Data section:
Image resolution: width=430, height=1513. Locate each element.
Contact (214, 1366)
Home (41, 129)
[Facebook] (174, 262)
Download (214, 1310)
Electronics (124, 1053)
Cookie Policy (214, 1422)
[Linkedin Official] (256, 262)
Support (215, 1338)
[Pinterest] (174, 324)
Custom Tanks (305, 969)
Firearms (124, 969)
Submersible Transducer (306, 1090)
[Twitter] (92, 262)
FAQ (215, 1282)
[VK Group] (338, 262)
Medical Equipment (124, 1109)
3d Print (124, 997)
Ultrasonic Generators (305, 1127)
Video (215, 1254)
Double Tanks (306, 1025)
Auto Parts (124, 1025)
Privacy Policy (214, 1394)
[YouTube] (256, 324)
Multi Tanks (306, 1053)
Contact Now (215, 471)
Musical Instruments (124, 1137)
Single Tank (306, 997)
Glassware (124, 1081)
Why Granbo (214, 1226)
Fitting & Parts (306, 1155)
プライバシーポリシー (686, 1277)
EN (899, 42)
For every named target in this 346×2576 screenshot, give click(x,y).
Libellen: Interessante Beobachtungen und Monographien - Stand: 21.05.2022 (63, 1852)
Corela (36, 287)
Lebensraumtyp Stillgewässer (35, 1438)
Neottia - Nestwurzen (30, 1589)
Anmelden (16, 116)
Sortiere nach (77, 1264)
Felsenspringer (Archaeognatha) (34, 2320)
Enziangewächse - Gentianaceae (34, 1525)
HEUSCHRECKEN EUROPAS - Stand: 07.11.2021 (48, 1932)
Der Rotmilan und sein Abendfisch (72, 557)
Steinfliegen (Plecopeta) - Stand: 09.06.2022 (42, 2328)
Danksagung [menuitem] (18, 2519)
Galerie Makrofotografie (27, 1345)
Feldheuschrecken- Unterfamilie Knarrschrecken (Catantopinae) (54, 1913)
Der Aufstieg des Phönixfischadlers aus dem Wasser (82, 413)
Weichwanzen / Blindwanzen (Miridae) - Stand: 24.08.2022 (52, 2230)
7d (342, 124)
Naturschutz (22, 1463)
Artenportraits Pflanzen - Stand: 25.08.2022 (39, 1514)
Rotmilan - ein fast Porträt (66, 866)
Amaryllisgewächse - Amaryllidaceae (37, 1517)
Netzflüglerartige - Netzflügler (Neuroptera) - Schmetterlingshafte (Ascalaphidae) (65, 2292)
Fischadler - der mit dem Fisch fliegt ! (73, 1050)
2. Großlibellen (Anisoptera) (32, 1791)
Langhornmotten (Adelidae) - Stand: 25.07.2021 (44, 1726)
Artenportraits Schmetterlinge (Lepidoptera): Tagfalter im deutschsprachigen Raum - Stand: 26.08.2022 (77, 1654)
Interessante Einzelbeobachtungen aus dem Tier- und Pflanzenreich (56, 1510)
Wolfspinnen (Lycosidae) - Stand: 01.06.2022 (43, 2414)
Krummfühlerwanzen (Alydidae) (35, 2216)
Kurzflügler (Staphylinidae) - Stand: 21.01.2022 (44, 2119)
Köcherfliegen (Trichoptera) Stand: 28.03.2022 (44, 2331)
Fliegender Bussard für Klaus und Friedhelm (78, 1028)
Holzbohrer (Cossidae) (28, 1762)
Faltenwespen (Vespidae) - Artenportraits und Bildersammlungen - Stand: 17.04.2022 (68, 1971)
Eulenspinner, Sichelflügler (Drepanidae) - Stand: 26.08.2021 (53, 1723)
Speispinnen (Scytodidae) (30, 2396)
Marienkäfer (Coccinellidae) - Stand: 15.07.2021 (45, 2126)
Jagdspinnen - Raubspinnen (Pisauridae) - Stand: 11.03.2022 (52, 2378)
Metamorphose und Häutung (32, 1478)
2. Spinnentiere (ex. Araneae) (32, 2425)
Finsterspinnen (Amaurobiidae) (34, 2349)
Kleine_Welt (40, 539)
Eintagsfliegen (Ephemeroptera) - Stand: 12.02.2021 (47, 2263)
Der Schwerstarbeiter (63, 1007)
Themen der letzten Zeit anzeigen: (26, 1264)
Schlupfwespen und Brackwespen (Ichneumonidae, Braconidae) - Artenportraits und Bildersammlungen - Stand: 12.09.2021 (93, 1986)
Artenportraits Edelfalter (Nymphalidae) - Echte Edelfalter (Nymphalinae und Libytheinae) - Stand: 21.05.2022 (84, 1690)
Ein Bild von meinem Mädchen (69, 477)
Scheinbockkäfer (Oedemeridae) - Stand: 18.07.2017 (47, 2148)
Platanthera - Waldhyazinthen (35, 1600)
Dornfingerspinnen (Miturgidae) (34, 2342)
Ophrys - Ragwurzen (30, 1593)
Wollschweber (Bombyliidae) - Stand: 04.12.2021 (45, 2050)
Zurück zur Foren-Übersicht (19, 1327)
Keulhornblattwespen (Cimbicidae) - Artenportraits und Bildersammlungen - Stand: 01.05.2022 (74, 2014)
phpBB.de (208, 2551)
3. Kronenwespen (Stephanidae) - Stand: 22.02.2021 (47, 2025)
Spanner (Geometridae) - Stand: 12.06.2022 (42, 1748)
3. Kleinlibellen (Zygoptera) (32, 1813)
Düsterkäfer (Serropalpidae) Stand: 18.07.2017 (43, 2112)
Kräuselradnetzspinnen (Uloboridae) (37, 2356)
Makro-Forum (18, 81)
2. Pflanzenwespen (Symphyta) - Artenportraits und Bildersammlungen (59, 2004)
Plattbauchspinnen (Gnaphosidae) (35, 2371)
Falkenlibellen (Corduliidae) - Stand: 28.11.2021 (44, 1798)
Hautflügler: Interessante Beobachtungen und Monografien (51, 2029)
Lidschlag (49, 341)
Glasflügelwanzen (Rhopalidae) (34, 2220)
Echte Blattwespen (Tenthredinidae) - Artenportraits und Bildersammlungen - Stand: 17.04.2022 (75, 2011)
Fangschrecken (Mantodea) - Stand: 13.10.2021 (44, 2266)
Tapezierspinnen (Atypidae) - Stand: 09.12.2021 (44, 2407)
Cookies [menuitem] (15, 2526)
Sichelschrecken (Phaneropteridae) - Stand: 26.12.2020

Work instructions:
Take each line in the listing that has the word "menuitem" and copy it.

Result below:
Danksagung [menuitem] (18, 2519)
Cookies [menuitem] (15, 2526)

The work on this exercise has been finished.